Pero su veterano alcalde, el socialista Bertrand Delanoë, quiere más. El próximo 12 de noviembre, el primer edil llevará a la junta de Gobierno municipal sus nuevos planes para que el aire de la ciudad y el confort ambiental ganen enteros. En concreto, pretende reducir la velocidad a 30 kilómetros por hora en zonas como la Goutte-d’Or (distrito 18), los Grandes Bulevares, la Avenida de Clichy y áreas cercanas a colegios, polideportivos o, por ejemplo, a instalaciones culturales.

Menos velocidad en el cinturón

Además, el alcalde pedirá al Gobierno reducir la velocidad en el cinturón periférico hasta un límite de 70 kilómetros por hora, cuando actualmente se puede circular a 80 kilómetros por hora. Otras propuestas son poner peajes por kilómetro en las autopistas metropolitanas y aumentar los controles de las motos, que durante la última década han doblado su presencia en las calles.

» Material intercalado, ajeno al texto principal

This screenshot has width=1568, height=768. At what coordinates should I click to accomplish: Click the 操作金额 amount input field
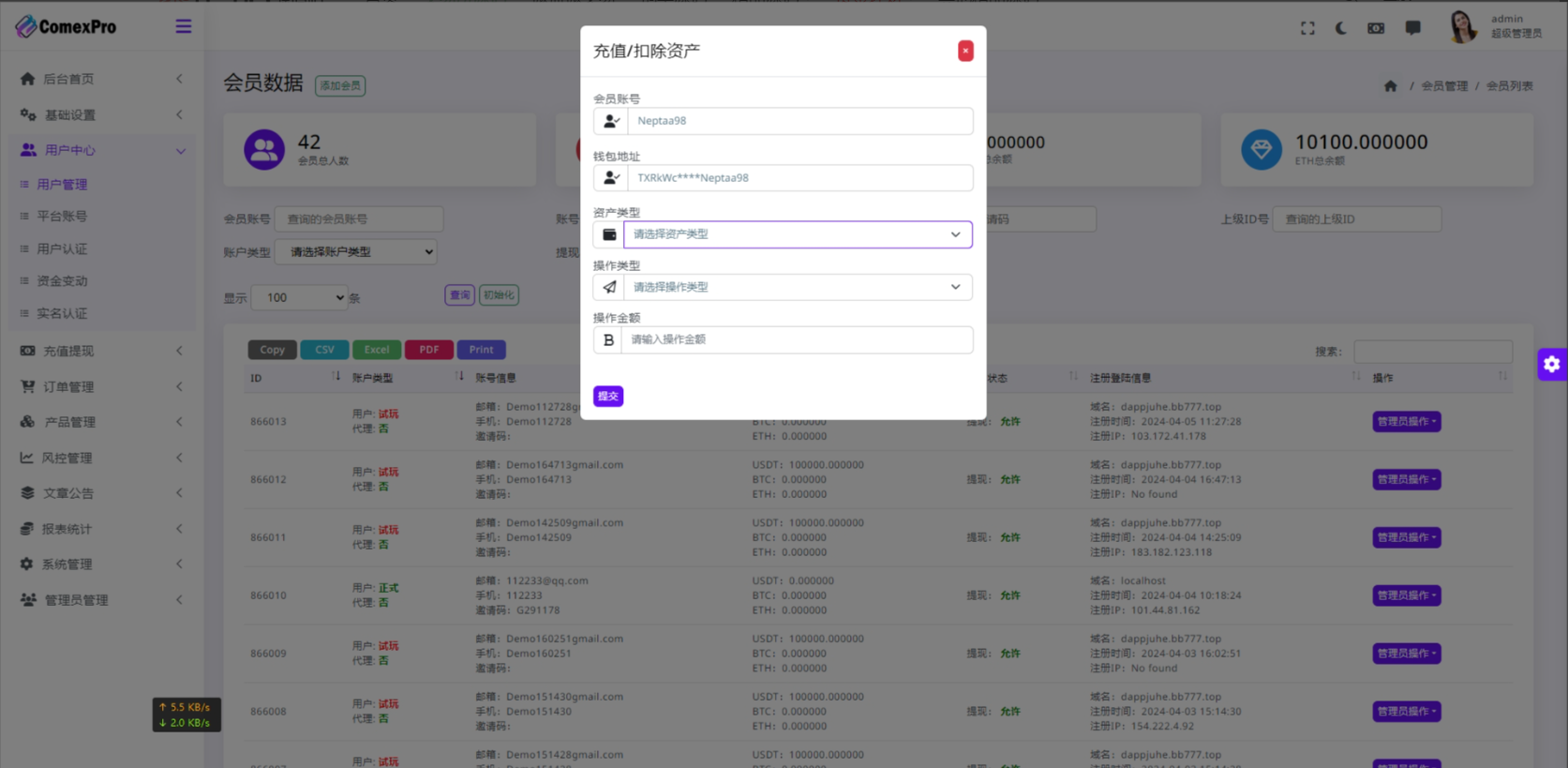(x=799, y=339)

La propuesta municipal está creando mucha controversia. Los habitantes contrarios a estos cambios sostienen que Delanoë quiere convertir la ciudad en una ciudad sin coches para solteros y ricos. Por contra, quienes lo apoyan se centran en la reducción de polución y de accidentes de tráfico que supondrá aplicar estas nuevas medidas.